ACTIVITY:
Looking at the records below, please work out how many lines contain the word "agent" and give the number alone.

THE RECORDS:
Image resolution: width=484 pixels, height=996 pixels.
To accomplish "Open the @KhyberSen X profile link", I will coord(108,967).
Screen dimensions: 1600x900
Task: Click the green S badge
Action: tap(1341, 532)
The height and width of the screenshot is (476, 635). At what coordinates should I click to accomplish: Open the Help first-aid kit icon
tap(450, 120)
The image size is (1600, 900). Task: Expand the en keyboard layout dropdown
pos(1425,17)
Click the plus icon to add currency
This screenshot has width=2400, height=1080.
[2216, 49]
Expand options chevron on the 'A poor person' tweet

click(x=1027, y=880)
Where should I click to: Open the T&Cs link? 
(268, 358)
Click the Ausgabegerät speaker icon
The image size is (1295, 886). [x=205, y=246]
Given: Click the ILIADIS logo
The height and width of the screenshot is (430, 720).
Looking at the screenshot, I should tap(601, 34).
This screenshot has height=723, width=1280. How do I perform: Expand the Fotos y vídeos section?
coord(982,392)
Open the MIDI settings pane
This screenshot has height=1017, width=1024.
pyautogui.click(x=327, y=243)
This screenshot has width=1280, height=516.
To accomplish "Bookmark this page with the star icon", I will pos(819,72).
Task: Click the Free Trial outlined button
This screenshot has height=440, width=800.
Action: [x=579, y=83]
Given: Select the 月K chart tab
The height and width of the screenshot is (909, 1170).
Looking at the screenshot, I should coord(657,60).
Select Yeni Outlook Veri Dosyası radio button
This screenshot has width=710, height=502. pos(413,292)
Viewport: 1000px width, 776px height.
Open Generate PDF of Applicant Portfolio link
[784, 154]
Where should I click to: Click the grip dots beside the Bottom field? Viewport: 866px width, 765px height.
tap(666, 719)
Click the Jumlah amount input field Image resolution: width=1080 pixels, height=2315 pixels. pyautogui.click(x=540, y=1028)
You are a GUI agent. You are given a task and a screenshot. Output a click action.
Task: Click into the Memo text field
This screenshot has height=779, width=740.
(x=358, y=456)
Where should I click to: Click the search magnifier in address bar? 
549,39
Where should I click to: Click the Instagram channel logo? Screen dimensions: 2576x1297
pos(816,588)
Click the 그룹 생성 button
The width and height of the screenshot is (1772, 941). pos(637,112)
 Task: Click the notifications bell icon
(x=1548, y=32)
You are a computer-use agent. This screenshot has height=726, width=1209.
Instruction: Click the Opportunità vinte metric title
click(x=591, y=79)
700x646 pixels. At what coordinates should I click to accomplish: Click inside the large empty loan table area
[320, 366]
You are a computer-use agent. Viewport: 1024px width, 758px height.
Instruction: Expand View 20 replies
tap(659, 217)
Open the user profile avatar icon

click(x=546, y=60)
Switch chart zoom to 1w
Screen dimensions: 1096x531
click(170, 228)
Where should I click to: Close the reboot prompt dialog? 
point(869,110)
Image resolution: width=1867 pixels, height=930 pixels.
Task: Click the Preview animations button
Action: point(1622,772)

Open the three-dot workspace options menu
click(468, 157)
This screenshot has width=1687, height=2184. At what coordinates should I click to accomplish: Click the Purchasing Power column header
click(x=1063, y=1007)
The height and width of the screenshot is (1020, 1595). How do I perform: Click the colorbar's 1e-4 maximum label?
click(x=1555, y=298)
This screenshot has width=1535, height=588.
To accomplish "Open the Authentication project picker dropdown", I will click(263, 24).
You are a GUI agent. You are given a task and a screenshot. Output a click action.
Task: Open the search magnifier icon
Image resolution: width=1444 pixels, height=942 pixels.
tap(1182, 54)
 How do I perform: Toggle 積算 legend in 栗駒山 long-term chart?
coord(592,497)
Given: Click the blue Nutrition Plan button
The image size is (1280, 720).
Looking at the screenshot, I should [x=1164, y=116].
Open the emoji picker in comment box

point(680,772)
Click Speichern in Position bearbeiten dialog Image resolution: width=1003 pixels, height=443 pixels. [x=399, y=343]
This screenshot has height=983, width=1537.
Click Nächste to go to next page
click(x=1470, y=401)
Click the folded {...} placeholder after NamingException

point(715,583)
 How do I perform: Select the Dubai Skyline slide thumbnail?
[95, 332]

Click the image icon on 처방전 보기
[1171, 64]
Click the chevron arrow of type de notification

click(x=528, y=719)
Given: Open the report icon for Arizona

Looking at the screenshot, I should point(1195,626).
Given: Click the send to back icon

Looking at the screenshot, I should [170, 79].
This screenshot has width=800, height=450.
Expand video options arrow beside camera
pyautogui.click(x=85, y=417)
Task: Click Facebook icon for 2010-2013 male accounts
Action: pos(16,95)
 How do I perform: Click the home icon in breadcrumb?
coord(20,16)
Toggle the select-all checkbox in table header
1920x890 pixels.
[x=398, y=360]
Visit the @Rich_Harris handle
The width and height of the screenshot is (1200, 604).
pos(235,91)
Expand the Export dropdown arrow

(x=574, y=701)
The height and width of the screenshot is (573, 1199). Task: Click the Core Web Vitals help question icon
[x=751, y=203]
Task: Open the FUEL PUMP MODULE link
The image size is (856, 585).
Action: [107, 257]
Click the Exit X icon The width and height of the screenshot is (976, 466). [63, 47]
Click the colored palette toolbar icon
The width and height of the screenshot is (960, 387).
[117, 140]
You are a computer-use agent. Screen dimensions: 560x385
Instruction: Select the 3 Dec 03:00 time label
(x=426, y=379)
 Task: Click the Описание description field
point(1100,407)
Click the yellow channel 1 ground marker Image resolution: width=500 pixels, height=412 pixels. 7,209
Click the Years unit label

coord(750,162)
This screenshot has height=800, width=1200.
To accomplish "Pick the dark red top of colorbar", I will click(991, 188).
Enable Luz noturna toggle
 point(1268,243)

TASK OUTPUT:
5